Un article de Trop libre

drapeau européen (Crédits : jeunes-europensdotorg vx_lentz, licence Creative Commons)
drapeau européen (Crédits : jeunes-europensdotorg vx_lentz, licence Creative Commons)

 

Twitt : Bruxelles tente de faire adopter une politique commune d’asile qui passe par la répartition des demandeurs d’asile dans les États membres.

103 000 personnes ont accosté sur les côtes méditerranéennes de l’Europe depuis le 1er janvier 2015 ; 1 770 autres sont mortes noyées dans cette même mer en tentant de la traverser (3 400 sur toute l’année passée)1.

Devant ces drames qui prennent chaque jour une plus grande ampleur (la mer constitue désormais la principale porte d’entrée en Europe), le président de la Commission européenne a lancé le 13 mai dernier un nouvel agenda européen en matière de migration. Jugeant qu’il était inutile et vain de se lamenter à chaque nouveau naufrage en laissant les pays du bassin méditerranéen, notamment l’Italie et la Grèce, gérer seuls l’afflux de migrants, il a proposé une relocalisation des demandeurs d’asile qui entrent dans l’Union par les côtes méridionales de l’Europe afin que chaque État membre en assume sa part.

L’agenda européen

Selon le règlement Dublin II, un demandeur d’asile doit être pris en charge par le pays dans lequel il est entré en Europe. Cette mesure fait peser un lourd poids sur les États frontaliers de l’Union, et notamment ceux du Sud. Ainsi, la Grèce ne dispose que de très peu de structures capables de prendre en charge les migrants : 200 places pour l’accueil d’urgence, 1 000 places d’hébergement et 300 pour les mineurs.

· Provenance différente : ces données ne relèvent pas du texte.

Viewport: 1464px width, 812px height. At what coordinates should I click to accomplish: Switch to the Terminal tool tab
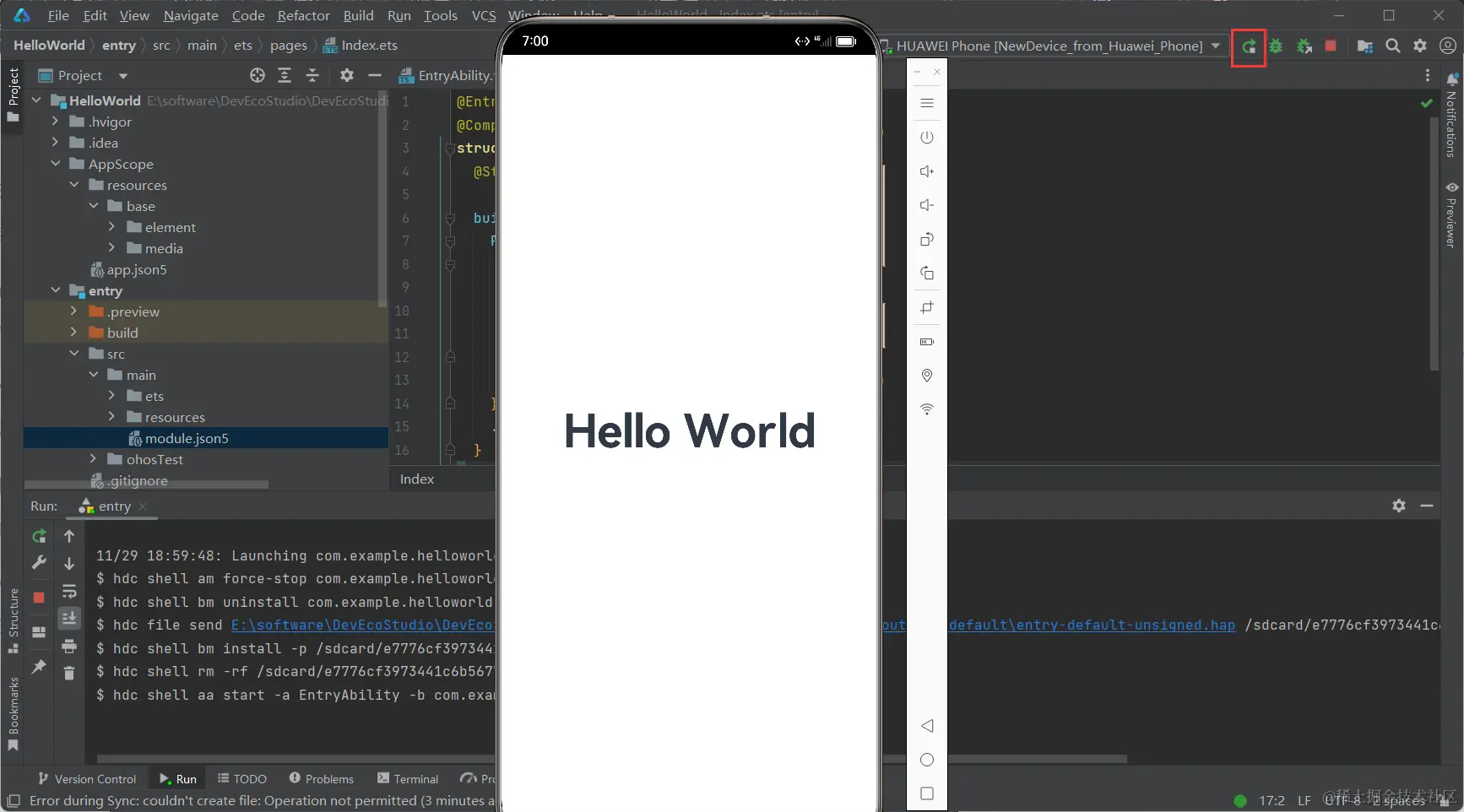point(408,778)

La Commission a donc proposé aux chefs d’État et de gouvernement européens de répartir entre les 28 États membres les demandes d’asile de 40 000 Syriens et Érythréens ayant accosté en Italie (pour 26 000 d’entre eux) ou en Grèce (14 000) depuis le 15 avril (ou qui arriveront dans ces deux États cette année) en prenant en compte quatre critères pour leur répartition : le PIB national (40% du calcul), le nombre d’habitants du pays (40%), le nombre de demandes d’asile qui ont déjà été enregistrées dans ce dernier (10%) et enfin le taux de chômage (10%).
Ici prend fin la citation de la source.